# To do:
Please restate the records that follow word for word, omitting any images.

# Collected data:
· · · · · · ·

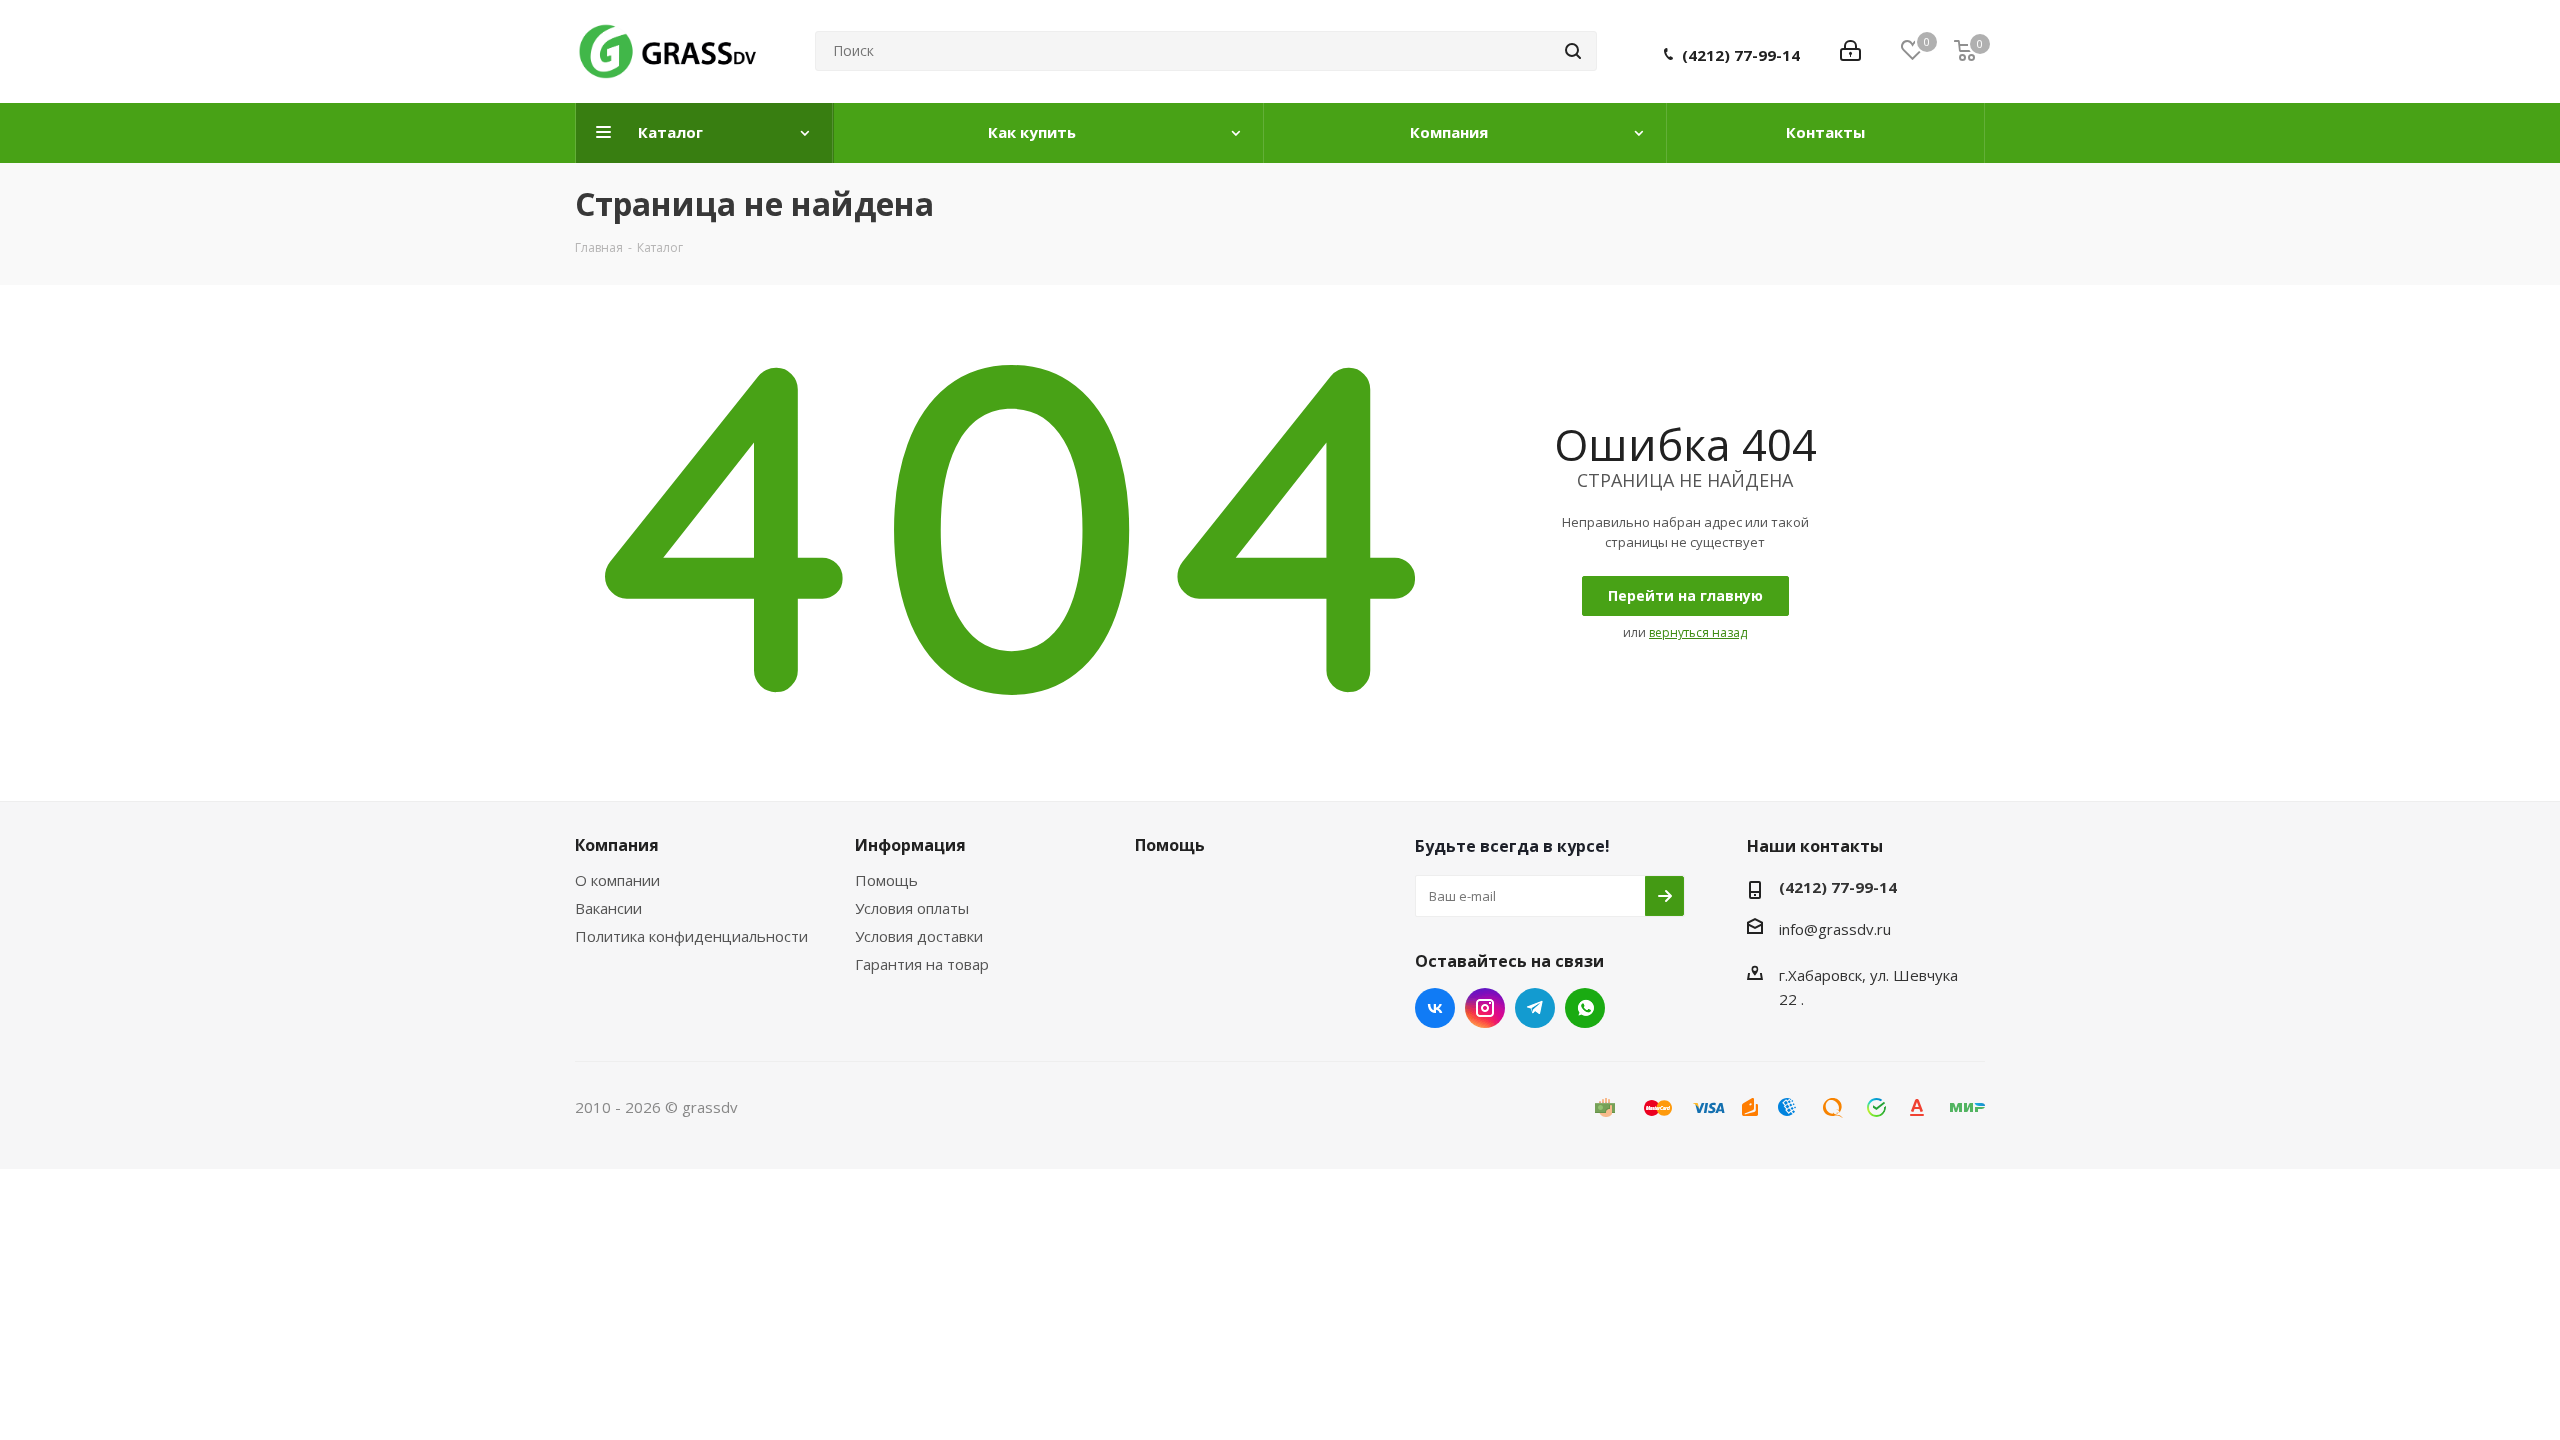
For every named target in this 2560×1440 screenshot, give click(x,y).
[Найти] (1573, 51)
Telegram (1535, 1008)
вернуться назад (1698, 632)
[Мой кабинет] (1850, 51)
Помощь (886, 880)
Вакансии (608, 908)
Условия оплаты (912, 908)
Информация (910, 845)
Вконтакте (1435, 1008)
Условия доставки (919, 936)
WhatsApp (1585, 1008)
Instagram (1485, 1008)
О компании (617, 880)
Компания (617, 845)
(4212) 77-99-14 (1741, 55)
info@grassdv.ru (1835, 929)
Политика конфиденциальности (691, 936)
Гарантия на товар (922, 964)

· · · · · · ·

# Written solution:
For every named target in this 2560×1440 screenshot, give click(x,y).
[Найти] (1573, 51)
Telegram (1535, 1008)
вернуться назад (1698, 632)
[Мой кабинет] (1850, 51)
Помощь (886, 880)
Вакансии (608, 908)
Условия оплаты (912, 908)
Информация (910, 845)
Вконтакте (1435, 1008)
Условия доставки (919, 936)
WhatsApp (1585, 1008)
Instagram (1485, 1008)
О компании (617, 880)
Компания (617, 845)
(4212) 77-99-14 (1741, 55)
info@grassdv.ru (1835, 929)
Политика конфиденциальности (691, 936)
Гарантия на товар (922, 964)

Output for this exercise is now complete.